Reproduce the listing below word for word, from its first line through the line containing "Looking at the screenshot, I should tap(1058, 41).".

** start of Working data **

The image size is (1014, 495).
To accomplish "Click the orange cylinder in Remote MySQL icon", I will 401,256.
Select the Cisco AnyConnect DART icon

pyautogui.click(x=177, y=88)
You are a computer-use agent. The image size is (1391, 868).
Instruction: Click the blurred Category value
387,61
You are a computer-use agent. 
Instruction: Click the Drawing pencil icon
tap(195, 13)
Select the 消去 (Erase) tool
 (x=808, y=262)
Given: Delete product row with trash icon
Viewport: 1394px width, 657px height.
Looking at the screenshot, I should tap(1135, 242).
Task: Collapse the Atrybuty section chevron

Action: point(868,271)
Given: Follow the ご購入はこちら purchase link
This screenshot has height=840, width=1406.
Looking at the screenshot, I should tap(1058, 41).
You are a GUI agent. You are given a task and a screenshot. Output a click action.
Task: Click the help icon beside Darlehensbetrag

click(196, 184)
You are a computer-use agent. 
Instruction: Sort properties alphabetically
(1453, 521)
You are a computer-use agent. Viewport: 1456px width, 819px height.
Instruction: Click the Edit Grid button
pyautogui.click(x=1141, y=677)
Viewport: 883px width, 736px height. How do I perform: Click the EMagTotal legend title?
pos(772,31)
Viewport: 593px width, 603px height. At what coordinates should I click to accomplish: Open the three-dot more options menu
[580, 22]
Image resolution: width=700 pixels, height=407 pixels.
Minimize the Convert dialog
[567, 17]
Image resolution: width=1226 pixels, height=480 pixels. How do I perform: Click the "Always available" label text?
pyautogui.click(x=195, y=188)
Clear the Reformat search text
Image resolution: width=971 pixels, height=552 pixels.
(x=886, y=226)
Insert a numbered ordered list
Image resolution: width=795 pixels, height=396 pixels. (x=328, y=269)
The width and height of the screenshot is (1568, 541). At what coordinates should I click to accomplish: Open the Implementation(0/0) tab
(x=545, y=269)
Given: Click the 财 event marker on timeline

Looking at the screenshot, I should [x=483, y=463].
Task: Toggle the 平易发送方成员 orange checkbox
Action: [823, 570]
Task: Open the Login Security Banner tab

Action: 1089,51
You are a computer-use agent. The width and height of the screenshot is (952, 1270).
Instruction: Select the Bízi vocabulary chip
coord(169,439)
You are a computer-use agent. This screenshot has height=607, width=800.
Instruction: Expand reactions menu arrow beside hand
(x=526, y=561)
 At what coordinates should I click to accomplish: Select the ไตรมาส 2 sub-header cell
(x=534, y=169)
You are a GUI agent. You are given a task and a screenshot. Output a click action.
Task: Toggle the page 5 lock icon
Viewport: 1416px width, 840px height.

** end of Working data **

* Expected output
The image size is (1014, 495).
To accomplish "Click the orange cylinder in Remote MySQL icon", I will 401,256.
Select the Cisco AnyConnect DART icon

pyautogui.click(x=177, y=88)
You are a computer-use agent. The image size is (1391, 868).
Instruction: Click the blurred Category value
387,61
You are a computer-use agent. 
Instruction: Click the Drawing pencil icon
tap(195, 13)
Select the 消去 (Erase) tool
 (x=808, y=262)
Given: Delete product row with trash icon
Viewport: 1394px width, 657px height.
Looking at the screenshot, I should tap(1135, 242).
Task: Collapse the Atrybuty section chevron

Action: point(868,271)
Given: Follow the ご購入はこちら purchase link
This screenshot has height=840, width=1406.
Looking at the screenshot, I should tap(1058, 41).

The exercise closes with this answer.